Courtesy MSU Extension Service/ Gary Bachman
Some gardeners depend on the popular urban farming concept of vertical gardening not only to save space but to allow greater accessibility to their plants. As the growing season winds down in many parts of the country, consider if physical limitations kept you this year from the garden tasks you once enjoyed. If so, now’s the time to make plans for next year’s garden setup. Use these ideas offered at the 2010 Fall Flower and Garden Fest in Crystal Springs, Miss., to kick off your garden planning.
Gardens for Bad Backs
Many gardeners with back pain have taken their fair share of ibuprofen and have spent considerable time with the heating pad. Gardeners with back problems can aim to eliminate pain by raising a garden off the ground using a bench with a stepladder design.
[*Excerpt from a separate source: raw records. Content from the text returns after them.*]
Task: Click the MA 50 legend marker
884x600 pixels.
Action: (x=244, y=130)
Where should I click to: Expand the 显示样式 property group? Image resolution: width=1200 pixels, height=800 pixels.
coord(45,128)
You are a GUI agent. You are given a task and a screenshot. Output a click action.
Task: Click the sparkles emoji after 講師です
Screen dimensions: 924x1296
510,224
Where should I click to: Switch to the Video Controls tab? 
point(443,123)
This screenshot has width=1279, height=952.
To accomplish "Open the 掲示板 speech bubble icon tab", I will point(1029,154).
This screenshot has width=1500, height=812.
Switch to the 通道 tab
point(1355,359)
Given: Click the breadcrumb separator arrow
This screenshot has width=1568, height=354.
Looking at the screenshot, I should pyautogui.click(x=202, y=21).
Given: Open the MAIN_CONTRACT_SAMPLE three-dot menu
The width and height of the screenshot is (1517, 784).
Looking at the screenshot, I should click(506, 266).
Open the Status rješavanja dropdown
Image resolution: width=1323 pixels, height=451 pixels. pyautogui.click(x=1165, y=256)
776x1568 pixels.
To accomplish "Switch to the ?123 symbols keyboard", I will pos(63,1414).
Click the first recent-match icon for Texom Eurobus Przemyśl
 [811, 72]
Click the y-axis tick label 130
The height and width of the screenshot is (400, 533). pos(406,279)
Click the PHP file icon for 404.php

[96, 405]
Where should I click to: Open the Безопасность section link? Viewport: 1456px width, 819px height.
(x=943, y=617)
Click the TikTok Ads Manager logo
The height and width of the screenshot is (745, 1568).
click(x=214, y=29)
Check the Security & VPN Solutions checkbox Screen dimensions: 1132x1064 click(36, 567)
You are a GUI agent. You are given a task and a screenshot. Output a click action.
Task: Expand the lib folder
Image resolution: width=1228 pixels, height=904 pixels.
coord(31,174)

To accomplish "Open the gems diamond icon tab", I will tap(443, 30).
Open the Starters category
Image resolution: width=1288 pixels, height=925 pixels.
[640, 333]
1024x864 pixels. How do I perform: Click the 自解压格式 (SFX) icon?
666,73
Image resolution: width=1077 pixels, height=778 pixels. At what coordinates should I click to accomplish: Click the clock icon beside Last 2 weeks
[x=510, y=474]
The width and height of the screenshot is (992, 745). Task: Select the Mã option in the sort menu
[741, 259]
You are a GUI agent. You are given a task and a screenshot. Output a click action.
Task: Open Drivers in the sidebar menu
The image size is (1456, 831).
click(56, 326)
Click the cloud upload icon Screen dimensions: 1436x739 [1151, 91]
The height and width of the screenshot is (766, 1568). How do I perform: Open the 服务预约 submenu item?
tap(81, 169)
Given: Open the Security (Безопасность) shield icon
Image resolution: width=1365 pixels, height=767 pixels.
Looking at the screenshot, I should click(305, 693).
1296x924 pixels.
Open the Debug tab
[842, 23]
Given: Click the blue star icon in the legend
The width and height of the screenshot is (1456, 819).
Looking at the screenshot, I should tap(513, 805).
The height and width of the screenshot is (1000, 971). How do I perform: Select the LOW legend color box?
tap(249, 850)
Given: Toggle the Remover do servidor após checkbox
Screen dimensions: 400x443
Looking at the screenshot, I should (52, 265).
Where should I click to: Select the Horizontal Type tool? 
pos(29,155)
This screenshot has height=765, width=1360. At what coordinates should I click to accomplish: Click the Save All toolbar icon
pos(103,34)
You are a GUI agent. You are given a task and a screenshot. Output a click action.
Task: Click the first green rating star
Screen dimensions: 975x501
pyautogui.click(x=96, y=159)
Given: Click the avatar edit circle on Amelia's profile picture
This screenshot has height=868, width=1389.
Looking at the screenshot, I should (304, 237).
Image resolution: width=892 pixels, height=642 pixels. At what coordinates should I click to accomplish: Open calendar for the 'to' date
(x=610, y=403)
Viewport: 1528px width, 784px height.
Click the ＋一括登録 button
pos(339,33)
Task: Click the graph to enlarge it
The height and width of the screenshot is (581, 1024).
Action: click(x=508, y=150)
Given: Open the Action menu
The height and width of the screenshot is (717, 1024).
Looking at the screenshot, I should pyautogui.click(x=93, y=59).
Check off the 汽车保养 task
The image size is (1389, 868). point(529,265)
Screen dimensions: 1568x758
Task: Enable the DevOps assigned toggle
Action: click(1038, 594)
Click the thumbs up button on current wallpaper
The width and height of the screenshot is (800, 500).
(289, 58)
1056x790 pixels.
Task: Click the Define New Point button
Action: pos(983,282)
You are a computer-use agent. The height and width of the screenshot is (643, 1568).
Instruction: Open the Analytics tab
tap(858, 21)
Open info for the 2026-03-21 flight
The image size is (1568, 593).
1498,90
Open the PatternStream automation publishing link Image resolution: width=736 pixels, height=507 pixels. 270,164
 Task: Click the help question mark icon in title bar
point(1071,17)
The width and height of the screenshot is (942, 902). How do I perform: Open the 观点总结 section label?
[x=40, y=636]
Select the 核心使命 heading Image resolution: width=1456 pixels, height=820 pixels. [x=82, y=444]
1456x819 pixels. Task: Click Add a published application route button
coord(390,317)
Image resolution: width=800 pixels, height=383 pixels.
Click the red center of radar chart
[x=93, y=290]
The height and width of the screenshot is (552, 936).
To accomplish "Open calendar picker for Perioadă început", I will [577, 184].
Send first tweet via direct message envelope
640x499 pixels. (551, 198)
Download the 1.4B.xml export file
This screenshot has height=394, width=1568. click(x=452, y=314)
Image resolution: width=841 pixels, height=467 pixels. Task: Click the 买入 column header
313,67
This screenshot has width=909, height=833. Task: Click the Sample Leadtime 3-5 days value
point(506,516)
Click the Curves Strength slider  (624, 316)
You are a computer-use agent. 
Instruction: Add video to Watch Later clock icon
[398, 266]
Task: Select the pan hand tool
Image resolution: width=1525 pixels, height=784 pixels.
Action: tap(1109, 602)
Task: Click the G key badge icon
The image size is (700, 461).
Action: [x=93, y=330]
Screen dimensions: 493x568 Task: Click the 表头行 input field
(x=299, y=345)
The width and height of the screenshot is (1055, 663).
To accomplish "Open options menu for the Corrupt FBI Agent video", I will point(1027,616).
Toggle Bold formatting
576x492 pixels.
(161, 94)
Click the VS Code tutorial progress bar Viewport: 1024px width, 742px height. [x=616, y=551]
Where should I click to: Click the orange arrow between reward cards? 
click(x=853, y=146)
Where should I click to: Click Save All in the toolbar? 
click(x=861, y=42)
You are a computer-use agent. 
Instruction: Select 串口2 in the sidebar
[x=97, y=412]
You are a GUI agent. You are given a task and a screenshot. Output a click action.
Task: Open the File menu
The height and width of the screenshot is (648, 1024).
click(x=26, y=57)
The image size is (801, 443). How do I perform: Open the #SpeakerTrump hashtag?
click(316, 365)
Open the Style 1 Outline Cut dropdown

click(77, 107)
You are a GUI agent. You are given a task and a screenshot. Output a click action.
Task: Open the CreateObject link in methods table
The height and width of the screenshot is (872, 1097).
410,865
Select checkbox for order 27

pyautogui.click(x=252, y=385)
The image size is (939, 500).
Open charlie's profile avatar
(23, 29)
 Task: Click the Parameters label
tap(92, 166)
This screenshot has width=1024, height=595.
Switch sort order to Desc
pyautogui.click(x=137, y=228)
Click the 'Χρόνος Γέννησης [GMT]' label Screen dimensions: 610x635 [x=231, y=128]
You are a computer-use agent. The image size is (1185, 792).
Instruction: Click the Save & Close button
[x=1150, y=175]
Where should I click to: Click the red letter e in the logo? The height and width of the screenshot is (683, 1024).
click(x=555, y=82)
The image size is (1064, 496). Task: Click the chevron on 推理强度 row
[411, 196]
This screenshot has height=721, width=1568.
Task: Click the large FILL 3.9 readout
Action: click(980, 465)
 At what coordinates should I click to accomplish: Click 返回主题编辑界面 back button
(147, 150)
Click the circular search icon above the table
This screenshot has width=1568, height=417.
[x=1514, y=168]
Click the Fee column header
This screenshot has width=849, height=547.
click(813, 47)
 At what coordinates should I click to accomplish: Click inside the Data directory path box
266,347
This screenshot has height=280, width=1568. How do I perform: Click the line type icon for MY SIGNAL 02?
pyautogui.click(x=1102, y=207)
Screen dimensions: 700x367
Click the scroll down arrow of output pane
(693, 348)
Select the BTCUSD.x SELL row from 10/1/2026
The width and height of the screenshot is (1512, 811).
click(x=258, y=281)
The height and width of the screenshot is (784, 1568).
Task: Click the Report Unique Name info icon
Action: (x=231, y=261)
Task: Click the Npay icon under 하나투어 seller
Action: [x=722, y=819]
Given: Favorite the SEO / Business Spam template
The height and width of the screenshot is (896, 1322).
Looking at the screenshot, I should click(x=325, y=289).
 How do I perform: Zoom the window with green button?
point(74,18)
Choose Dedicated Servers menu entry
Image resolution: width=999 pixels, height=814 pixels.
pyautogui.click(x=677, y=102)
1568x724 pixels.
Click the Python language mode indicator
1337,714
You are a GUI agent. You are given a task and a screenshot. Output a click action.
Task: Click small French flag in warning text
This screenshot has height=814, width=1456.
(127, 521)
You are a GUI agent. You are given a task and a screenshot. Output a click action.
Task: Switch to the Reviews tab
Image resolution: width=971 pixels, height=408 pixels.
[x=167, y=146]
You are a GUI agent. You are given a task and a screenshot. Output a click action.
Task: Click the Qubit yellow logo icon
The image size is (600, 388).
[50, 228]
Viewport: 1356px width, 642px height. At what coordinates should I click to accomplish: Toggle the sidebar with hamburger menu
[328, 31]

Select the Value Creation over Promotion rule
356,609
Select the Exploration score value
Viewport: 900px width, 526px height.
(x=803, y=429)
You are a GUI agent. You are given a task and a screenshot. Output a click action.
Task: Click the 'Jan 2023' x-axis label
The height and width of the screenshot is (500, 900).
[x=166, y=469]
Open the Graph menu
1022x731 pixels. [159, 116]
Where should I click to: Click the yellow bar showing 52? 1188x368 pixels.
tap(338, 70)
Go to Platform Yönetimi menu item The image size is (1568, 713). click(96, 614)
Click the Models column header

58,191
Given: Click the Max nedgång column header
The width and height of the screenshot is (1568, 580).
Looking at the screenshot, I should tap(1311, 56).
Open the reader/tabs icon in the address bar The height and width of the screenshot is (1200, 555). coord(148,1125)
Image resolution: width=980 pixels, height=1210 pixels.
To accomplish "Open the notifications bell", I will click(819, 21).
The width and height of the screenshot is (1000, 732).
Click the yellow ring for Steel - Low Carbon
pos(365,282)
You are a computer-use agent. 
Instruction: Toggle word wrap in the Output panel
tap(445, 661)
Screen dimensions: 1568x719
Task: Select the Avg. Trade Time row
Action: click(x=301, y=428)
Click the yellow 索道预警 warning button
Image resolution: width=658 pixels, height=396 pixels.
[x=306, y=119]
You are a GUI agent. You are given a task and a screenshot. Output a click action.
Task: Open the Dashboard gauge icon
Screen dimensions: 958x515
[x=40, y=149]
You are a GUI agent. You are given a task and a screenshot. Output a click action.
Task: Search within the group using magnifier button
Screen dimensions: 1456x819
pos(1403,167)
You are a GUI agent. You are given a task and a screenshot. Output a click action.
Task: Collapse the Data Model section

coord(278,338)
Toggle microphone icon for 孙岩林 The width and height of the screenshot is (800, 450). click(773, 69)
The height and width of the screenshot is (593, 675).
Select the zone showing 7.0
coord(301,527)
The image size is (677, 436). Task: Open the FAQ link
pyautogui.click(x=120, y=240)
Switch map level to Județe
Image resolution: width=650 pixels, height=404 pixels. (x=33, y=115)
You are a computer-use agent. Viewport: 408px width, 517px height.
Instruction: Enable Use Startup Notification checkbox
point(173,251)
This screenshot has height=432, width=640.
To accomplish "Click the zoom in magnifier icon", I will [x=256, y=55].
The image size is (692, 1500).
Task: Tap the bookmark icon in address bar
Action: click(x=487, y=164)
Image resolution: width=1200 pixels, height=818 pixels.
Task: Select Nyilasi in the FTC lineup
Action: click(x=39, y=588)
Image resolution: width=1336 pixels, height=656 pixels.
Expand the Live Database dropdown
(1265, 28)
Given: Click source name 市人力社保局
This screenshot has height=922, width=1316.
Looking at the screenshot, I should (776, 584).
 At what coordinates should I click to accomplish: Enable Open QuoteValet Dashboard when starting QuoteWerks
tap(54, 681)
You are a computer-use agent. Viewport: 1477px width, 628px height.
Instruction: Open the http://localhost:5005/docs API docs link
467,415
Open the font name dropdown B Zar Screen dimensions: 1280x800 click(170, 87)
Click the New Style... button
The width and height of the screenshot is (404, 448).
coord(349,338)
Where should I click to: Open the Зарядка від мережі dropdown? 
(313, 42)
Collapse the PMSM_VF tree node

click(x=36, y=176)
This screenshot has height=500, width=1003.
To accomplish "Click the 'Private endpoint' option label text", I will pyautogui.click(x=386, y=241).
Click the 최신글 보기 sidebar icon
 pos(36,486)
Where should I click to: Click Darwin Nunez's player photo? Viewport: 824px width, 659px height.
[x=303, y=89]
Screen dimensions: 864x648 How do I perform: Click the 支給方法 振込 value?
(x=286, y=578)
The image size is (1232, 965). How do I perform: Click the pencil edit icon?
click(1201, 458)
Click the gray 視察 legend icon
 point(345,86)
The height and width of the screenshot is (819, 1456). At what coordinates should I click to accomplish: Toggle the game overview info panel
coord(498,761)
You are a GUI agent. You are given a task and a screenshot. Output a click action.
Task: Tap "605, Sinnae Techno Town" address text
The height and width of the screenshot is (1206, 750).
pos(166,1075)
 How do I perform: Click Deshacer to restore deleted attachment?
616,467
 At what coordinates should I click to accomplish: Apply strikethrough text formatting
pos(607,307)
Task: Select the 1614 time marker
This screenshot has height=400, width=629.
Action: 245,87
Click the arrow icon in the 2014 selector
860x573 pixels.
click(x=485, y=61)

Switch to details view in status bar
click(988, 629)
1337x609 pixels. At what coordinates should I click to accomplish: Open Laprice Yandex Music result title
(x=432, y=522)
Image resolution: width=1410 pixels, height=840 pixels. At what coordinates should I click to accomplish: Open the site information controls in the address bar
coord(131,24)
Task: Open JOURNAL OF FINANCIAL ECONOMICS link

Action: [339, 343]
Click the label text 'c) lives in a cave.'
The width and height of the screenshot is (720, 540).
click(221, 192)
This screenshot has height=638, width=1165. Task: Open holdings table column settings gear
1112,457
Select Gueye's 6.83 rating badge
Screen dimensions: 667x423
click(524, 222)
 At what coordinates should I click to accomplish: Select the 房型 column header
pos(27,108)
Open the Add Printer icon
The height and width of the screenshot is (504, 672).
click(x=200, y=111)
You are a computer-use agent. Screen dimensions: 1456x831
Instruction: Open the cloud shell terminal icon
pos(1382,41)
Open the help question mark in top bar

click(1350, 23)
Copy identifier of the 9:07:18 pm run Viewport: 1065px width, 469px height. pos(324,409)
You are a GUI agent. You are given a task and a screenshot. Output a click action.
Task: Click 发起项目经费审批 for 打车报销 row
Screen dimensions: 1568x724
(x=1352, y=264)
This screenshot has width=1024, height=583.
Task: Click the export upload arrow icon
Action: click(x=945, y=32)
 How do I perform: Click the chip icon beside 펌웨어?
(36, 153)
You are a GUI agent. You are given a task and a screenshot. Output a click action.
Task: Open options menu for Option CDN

Placing window boxes on the steps allows you to water and harvest crops without bending over.
Gardeners using wheelchairs or scooters can implement a tabletop garden for a more accessible harvest. Grow vegetables or flowers in containers, and place the containers on a table at a height that allows you to wheel right up to your plants.
Gutter gardens for growing leaf lettuce are designed to be accessible for gardeners at any height. Simply attach sections of plastic gutter to a wooden fence. The staff at the Fall Flower and Garden Fest adapted this garden technique from commercial hydroponic vegetable growers who need to control the amount of water to their gardens.
Hay Bale Gardens
Sometimes raising a garden to an accessible level is as simple as giving it something to grow upon. A popular and simple vertical gardening medium is the hay bale. Lay a round bale of hay on its side and plant vegetables, such as lettuce or tomatoes, in the vertical side. This allows you to have easy accessibility from a standing or sitting position.